One area reads as a living room: a floral sofa by the window, a low coffee table with mosaic inlay, curtains stirring in the draught. Nearby, a long farm table on painted sage legs stretches across a brick floor, surrounded by mismatched stools, while pendants cast a warm amber circle over the wood. Move further and the floor shifts to a patchwork of encaustic tiles — geometric, floral, faded — and the space narrows into a Mediterranean corridor with a stone pedestal sink, wooden-shuttered windows, and a small red footstool placed at an angle that suggests someone just got up. Past that, white Ionic columns stand on a raised tiled platform beside a gallery wall of Greek island maps, sailing prints, and a Greek flag. Past that, a compact sewing room: floral wallpaper, a treadle machine, yarn spilling from baskets, a porcelain lamp with a gold pull chain. And past that, a kitchen — dense with coloured tile on the back wall, a vintage white stove, shelves packed with enamel pots, crossword clippings, dolls, and copper ladles — a room that has been accumulating things for fifty years and doesn’t intend to stop.
Presiding over one of the main seating areas is an oil painting, large and darkly gilt-framed, of an elderly woman knitting. She is the yiayia. She watches everything.



The upper floor transitions to a white gallery space — clean-walled and quietly lit — where the product range is displayed in architectural niches. Olive oil bottles in red, green, black, and ochre stand in rows like a colour chart. Branded ceramics, mugs, and gift boxes are laid across an industrial crank table flanked by patchwork-upholstered chairs. The shift from the accumulated warmth downstairs to this spare brightness is deliberate: the grandmother’s world is below; the design language it inspired is up here.

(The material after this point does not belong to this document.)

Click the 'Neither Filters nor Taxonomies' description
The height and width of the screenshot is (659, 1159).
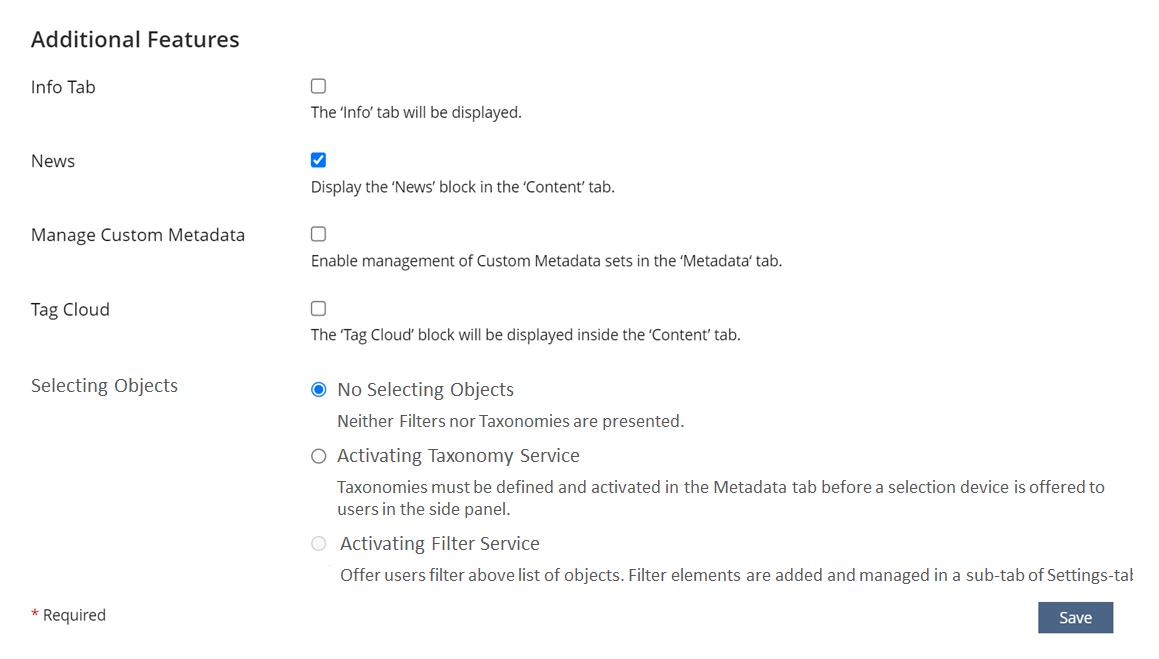click(x=510, y=421)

The courtyard, reached from the side, is a narrow brick passage between buildings. String lights, bare-branched trees in terracotta planters, a black Yiayia flag catching the cold. It has the feeling of a garden in winter — not neglected, just patient.


What to Eat
The menu covers coffee, beverages, and a spread of bakery and brunch items including banana bread, caramel croissants, pita bread, and various sandwiches. Pita is a specialty — thick, charred at the edges, stuffed and hand-folded. At the bakery counter, sandwiches are labelled in both Korean and English, and the product shelves beyond the café carry Greek pantry goods alongside the branded olive oils.






A Note on the Space
Yiayia and Friends occupies a category of its own in Seoul’s café landscape. It isn’t a vintage café in the conventional sense, nor an antique shop with coffee appended. It’s closer to an inhabited imagination — a place where the objects aren’t decorative but biographical, where every doorway opens into a different episode of a life that may never have existed, but feels entirely real. You don’t sit in Yiayia’s house. You wander through it, room by room, carrying your pita.


Yiayia and Friends | 22 Dosandaero 51-gil, Gangnam-gu, Seoul |
Mon–Thu, Sun 10:00–20:00 / Fri–Sat 10:00–21:00 |
Instagram: @yiayiaandfriends_kor / @yiayiaandfriends_cafe
Greece doesn’t have a Gangnam branch, but Gangnam has a Greece.